Search code examples
regexbisonflex-lexeryacclex

Flex/Bison - My regular expression is not matching occurrences of two or more X's, example XXY-1 or XXY-1


I'm creating a parser for a fictional programming language using flex and bison. There is going to be valid and invalid variable names.

XXXX XY-1 // valid
XXXXX Z // valid
XXX Y // valid
XXX 5Aet // invalid
XXXX XXAB-Y // invalid

The x's at the start are just specifying the size of the variable.

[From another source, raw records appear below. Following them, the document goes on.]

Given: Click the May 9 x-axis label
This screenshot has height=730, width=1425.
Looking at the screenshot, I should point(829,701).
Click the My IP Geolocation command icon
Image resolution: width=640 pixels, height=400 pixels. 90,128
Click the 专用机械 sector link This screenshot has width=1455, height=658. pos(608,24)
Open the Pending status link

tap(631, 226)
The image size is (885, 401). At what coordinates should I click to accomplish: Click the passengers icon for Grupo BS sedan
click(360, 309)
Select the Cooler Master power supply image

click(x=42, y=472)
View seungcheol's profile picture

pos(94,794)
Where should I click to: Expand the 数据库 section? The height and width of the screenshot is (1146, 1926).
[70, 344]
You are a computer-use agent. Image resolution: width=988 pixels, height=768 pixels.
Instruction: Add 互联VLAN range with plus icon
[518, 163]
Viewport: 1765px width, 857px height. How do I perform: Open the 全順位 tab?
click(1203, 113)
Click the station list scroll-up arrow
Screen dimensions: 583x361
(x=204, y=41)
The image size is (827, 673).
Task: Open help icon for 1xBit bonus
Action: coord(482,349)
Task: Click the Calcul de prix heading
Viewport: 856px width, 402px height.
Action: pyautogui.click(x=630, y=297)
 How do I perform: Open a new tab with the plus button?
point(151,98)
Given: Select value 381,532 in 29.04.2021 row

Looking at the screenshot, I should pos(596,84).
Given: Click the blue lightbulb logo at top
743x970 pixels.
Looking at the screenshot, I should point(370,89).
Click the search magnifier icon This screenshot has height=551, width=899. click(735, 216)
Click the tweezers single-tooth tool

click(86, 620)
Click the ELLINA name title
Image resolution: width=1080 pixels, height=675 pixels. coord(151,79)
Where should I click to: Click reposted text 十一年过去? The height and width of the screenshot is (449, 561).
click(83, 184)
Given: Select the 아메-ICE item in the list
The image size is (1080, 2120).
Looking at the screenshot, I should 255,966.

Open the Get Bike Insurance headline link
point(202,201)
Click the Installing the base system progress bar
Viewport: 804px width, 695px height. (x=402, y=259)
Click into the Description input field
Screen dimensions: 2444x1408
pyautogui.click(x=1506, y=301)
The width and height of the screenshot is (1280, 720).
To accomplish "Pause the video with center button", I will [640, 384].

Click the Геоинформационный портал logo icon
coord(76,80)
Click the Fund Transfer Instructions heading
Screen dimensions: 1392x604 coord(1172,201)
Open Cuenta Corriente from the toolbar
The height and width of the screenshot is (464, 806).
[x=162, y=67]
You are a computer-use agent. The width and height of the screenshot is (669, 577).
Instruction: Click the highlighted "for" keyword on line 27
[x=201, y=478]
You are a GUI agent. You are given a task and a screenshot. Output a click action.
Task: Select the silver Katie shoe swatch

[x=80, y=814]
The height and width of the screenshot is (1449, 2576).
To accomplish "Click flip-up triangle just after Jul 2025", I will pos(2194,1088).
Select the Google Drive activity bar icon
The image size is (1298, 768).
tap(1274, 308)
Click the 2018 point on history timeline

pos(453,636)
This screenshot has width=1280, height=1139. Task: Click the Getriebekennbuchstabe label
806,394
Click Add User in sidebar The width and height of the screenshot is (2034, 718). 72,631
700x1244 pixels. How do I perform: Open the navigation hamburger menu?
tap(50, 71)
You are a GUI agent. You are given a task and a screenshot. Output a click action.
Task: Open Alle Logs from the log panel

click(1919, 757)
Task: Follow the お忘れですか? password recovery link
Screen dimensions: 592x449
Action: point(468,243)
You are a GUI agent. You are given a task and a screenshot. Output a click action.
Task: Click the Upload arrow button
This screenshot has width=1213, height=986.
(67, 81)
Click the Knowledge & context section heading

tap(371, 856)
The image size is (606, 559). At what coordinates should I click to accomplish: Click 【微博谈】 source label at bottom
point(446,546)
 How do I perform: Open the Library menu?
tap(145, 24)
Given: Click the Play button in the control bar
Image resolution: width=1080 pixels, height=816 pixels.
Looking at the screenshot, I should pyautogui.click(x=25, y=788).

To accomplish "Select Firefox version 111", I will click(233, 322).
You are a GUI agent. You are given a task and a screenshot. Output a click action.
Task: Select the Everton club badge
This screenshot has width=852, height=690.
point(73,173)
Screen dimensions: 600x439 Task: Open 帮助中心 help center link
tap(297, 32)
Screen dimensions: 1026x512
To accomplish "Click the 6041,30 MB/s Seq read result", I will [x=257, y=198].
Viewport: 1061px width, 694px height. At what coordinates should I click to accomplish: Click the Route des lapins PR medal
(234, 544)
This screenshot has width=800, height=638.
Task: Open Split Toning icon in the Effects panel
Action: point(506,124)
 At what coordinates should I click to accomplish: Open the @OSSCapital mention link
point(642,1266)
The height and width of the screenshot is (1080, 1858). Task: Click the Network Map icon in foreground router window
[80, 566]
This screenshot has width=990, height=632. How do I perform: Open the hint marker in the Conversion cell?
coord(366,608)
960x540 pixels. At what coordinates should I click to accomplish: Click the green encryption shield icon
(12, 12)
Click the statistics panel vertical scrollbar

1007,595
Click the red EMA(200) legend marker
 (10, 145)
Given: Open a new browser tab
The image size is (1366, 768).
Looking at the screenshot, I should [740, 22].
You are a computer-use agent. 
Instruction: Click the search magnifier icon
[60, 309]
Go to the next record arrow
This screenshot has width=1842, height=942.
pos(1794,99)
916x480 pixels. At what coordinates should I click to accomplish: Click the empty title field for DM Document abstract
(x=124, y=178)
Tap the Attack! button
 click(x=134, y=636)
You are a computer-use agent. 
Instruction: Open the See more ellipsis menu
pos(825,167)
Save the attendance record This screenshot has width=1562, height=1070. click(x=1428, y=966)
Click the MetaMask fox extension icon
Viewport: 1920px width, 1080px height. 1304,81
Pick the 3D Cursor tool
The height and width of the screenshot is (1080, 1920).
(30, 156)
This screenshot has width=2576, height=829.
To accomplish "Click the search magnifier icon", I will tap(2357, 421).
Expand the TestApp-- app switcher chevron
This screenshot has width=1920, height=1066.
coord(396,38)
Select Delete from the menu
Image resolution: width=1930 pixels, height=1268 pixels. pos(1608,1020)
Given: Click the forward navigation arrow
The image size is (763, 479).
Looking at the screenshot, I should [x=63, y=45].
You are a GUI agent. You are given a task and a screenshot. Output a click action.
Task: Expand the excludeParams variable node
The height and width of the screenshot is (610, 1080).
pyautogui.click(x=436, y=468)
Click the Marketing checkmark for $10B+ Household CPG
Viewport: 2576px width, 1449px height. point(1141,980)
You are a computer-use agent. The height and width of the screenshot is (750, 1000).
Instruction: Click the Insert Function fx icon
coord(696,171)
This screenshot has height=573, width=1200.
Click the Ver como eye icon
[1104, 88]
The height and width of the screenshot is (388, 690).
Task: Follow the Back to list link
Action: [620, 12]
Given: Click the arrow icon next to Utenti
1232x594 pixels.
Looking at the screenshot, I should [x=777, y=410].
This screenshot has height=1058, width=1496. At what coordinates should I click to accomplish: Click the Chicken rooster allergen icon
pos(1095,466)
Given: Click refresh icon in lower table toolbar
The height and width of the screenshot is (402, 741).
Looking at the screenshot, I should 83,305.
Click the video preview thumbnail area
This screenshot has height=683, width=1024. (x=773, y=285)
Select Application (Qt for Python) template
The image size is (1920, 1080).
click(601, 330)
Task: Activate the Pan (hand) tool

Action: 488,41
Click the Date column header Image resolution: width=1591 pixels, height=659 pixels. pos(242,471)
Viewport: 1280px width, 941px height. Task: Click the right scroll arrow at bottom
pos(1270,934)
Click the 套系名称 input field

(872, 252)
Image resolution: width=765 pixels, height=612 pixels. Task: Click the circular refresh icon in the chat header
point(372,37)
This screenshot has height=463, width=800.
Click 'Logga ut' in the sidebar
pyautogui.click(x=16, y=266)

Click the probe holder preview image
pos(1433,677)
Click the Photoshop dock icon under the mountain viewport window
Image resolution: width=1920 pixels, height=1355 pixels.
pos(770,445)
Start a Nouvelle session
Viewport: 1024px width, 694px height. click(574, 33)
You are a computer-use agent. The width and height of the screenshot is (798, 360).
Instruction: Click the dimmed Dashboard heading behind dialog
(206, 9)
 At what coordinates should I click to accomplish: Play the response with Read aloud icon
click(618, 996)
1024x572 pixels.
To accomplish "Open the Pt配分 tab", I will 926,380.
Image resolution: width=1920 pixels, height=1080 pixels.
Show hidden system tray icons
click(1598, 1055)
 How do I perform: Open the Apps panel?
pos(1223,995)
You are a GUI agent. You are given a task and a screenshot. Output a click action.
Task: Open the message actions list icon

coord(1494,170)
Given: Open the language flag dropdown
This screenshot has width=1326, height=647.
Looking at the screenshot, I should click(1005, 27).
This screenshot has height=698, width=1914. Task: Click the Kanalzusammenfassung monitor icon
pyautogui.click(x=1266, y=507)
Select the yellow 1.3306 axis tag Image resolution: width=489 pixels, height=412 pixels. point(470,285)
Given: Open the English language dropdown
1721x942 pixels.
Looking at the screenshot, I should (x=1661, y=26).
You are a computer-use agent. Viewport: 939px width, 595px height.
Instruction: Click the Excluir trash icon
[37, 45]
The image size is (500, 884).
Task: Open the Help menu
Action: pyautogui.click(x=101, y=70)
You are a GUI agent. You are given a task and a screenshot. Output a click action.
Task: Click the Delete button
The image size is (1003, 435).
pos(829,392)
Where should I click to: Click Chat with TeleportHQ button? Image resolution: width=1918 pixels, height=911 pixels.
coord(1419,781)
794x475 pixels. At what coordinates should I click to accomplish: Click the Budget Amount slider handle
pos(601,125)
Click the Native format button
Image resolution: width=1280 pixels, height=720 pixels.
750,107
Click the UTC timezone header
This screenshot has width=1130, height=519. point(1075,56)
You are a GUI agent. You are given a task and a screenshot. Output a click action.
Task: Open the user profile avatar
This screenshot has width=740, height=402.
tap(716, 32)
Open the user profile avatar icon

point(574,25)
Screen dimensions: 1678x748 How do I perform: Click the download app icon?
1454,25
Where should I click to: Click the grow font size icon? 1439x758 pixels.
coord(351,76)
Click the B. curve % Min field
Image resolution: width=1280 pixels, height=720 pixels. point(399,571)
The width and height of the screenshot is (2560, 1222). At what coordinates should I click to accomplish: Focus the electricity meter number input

The variable 5Aet is invalid because it starts with a number. I have managed to match a regular expression for this

[\_\-0-9][a-zA-Z][a-zA-Z0-9\-\_]* yylval.string = strdup(yytext);return TERM_INVALID_VARIABLE_NAME;

The variable XXAB-Y is invalid because a variable name cannot start with two or more x characters.

I have tried to match a regular expression for this but I have been unsuccessful. I have tried various combinations of the expression below but none of worked. The variable keep getting matched as valid.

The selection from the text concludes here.